La véritable critique ne saurait avoir ce caractère de vivacité souvent injuste qui ne manque jamais aux réactions. Comme elle n’a pas le langage d’un enthousiasme irréfléchi, elle ne saurait prendre l’allure d’une proscription ardente. Elle ne s’inspire ni des passions d’une époque, ni des caprices de la mode, elle a les yeux fixés sur les lois permanentes de l’art, et sur les conditions du beau dont elle cherche à pénétrer l’essence. À ces lois, à ces conditions, à ces principes, elle compare les productions des inventeurs, et c’est en vertu de cette comparaison qu’elle rend ses arrêts. La cause de l’art n’est pas moins servie par la critique que par l’invention. Le poète crée, la critique explique cette création au poète lui-même et aux autres ; elle en signale les beautés, elle en marque les imperfections, les faiblesses et les vices. Dans la sphère de l’art, l’esprit humain se développe autant par le jugement que par l’imagination, et, pour avoir l’entière conscience du beau, il n’a pas moins besoin des philosophes que des artistes.
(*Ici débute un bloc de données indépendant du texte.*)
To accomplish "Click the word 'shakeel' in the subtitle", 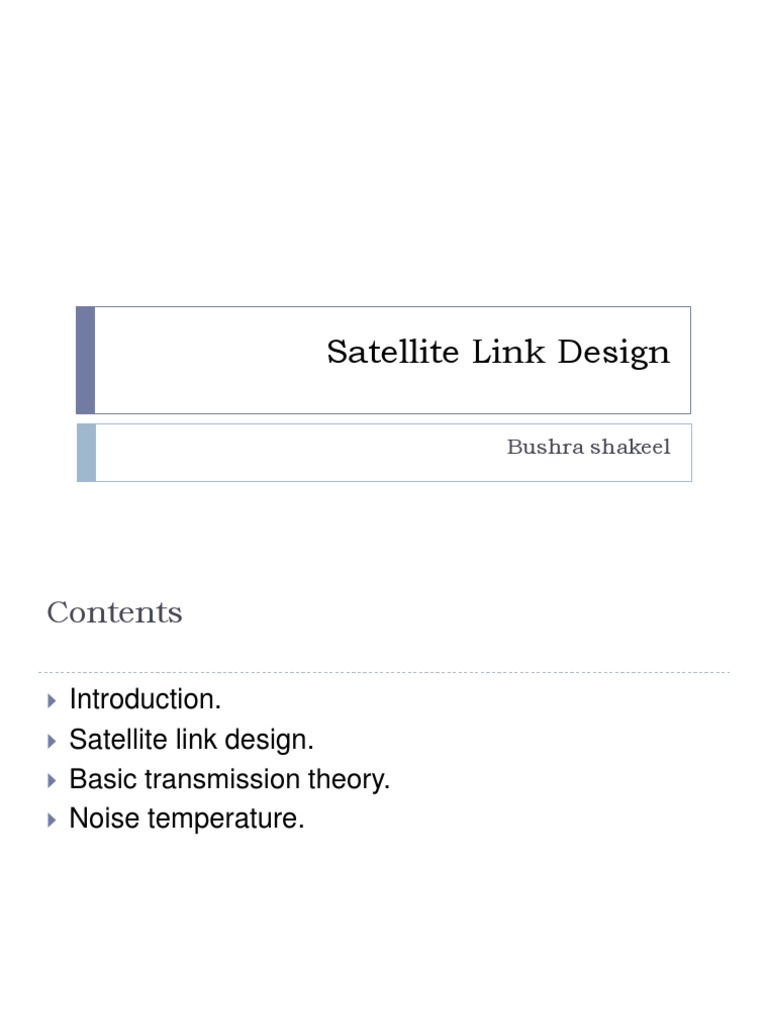I will pos(634,447).
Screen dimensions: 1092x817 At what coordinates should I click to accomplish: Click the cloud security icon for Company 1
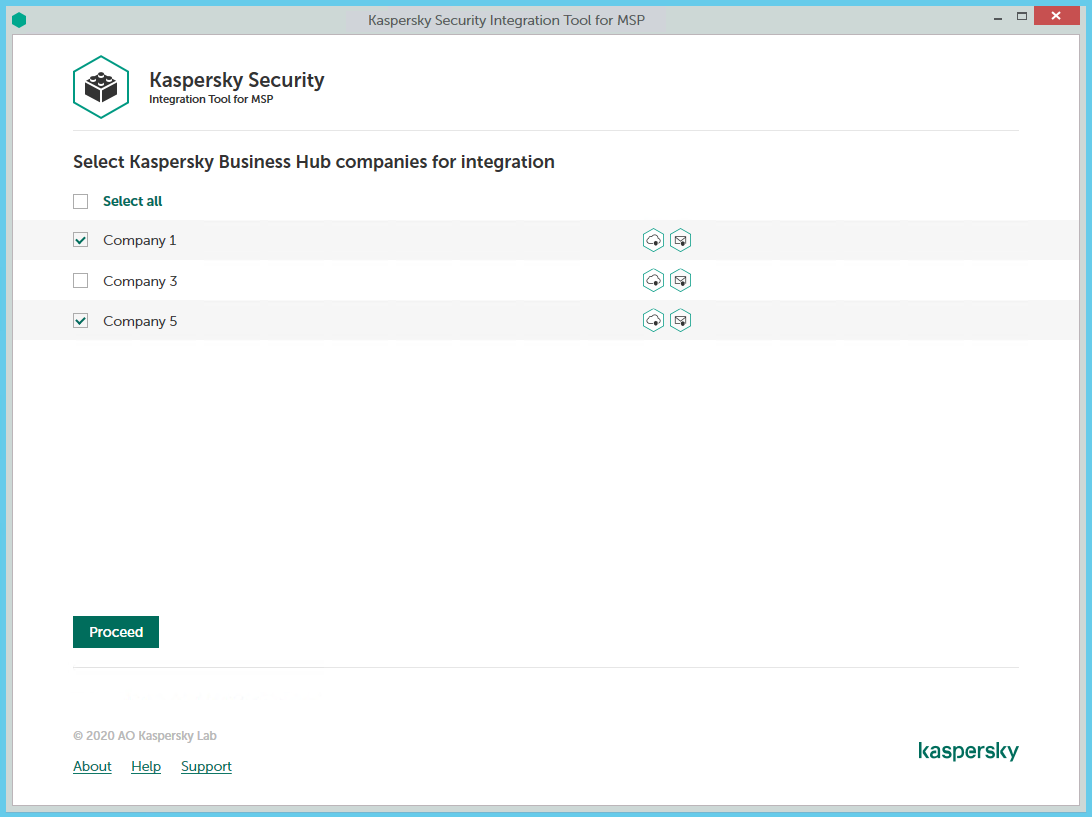point(653,240)
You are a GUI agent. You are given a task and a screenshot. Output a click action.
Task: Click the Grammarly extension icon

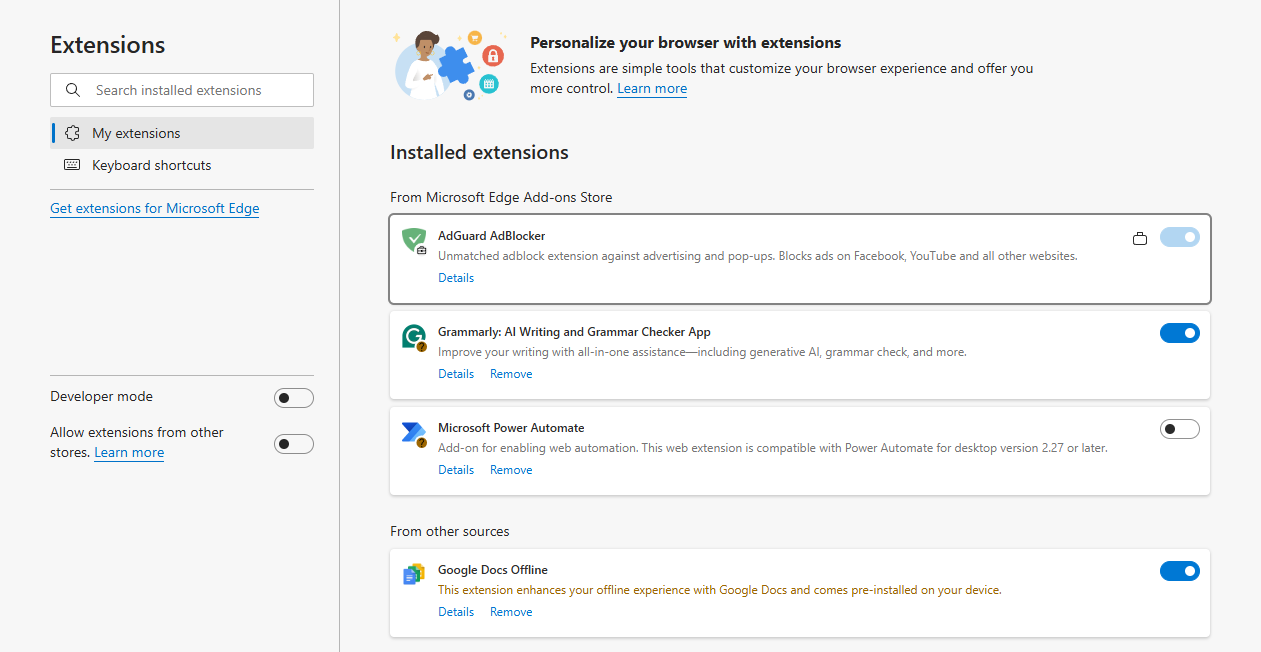[414, 337]
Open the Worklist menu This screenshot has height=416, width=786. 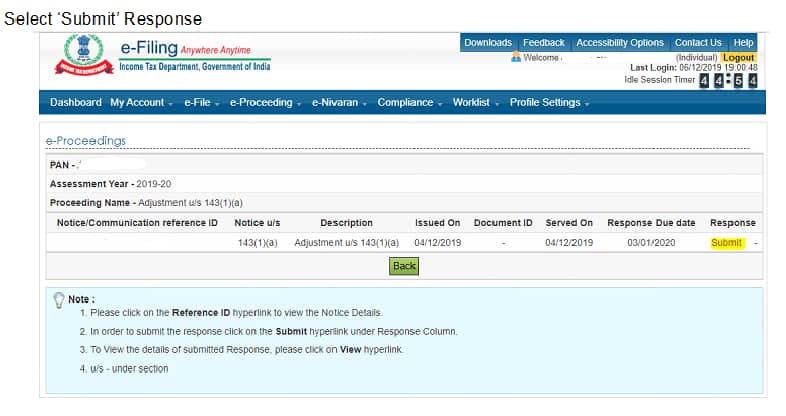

De nos jours, plusieurs écrivains semblent courir au-devant des jugemens de la critique avec un empressement singulier ; en effet, à peine à la moitié de leur carrière, ils nous donnent leurs œuvres complètes, et ils nous les donnent le plus qu’ils peuvent dans des éditions dites populaires. Nous ne voulons pas rechercher si à cet amour de la renommée ne se mêlent pas souvent des convoitises moins nobles : peut-être tel auteur qui prétend n’avoir d’autre ambition que de se mettre entre les mains du peuple, a souvent entassé bien des calculs sur les gains considérables qu’il attend ; mais nous écartons à dessein tout ce qui ne relève pas exclusivement de la juridiction littéraire de la critique. Autrefois, c’était seulement dans les dernières années de leur vie que les auteurs songeaient à rassembler complètement leurs œuvres, plus souvent même ils laissaient cet office à leur famille ou à l’amitié. Aujourd’hui, à voir avec quel soin, avec quelle hâte des écrivains encore dans la force de l’âge recueillent tous leurs titres, on dirait qu’ils n’ont plus de confiance dans leur avenir, et qu’en quelque sorte ils l’abdiquent. Quoi qu’il en soit, la critique trouve dans ces collections prématurées une occasion légitime de dire sa pensée avec plus d’ensemble, de réflexion et de franchise.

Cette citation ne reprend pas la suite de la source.